The younger kids participating in FLL use ‘LEGO Mindstorms,’ a technology that finds a good balance of simple LEGO enjoyment and the use of robots. Taylor says students take basic LEGO building practices and incorporate more advanced activities like changing gears and creating machinelike structures like lift arms. She adds that FLL is one of her favorite programs because it combines engineering and computer science practices with research and creative thinking.
It’s no secret that kids gain and lose interest in activities all the time. One year they might be attracted to space travel, and the next they’ll have an affinity for photography. The fluidity of a kid’s mind impacts BadgerBOTS too, as the retention rate for its one-year programs are less than outstanding. Knowing this, Taylor and other BadgerBOTS volunteers want to make sure students gain valuable life lessons that expand far beyond a time period that will end up being just a small blip in their life.
“We try to make it something that’s fun. Where kids can really take what they want out of it. Like LEGO League, I’d say that at least 40 percent of the kids go another year, but there are other demands on kids’ time so the retention rate isn’t crazy,” she says. “I think it’s more important that kids get exposure to it and figure out that it’s not something that’s too hard or out of their reach, or only for ‘nerdy, smart kids.’ That they can actually try programming, that they can build a robot that drives around and accomplishes things. That’s something that they might have not tried otherwise.”
BadgerBOTS, like many other STEM-oriented programs, receives less interest from girls than it does from boys.

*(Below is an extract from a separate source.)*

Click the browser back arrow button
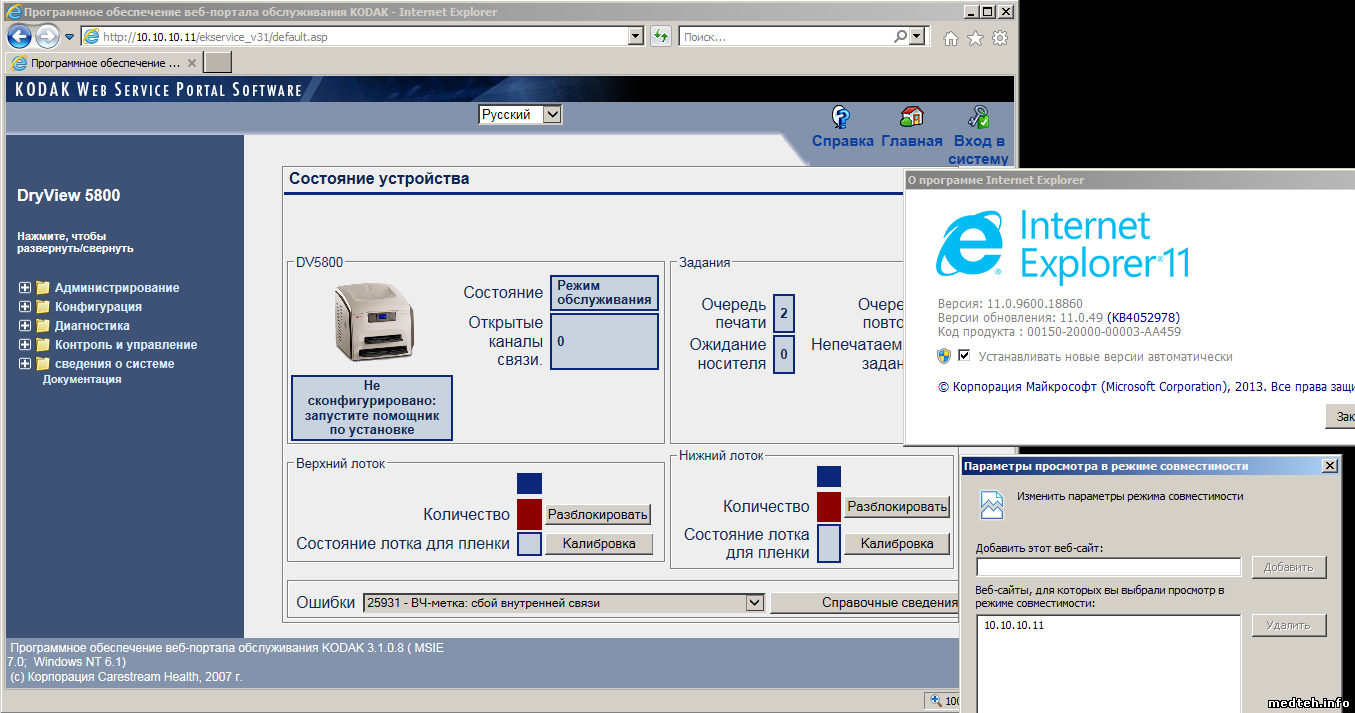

Taylor thinks girls tend to steer less toward STEM fields then boys because there is a perception that the field isn’t suited for women.
“I think that there is kind of an unconscious selection against doing something like this as a girl,” she says. “In my personal experience, I loved science, but I gravitated towards biology because maybe that was something to do as an adult woman. That changed my path.”
That perception could change as teachers and parents are increasingly pitching STEM to girls.
“I’ve had a lot of conversations with dads who say ‘I wish you could talk to my daughter and let her know programming is cool—she should try it out,’” Taylor says.
Whether it’s a boy or a girl, and whether that student wants to eventually enter the STEM field or not, BadgerBOTS simply teaches in a way that school cannot, helping a kids to become a more rounded academically.
“It’s a way of thinking that a lot of kids don’t get in school I think,” Taylor says. “A lot of school is read, listen, memorize, regurgitate, and with this they get to be creative and challenge themselves and kind of show off a little bit.”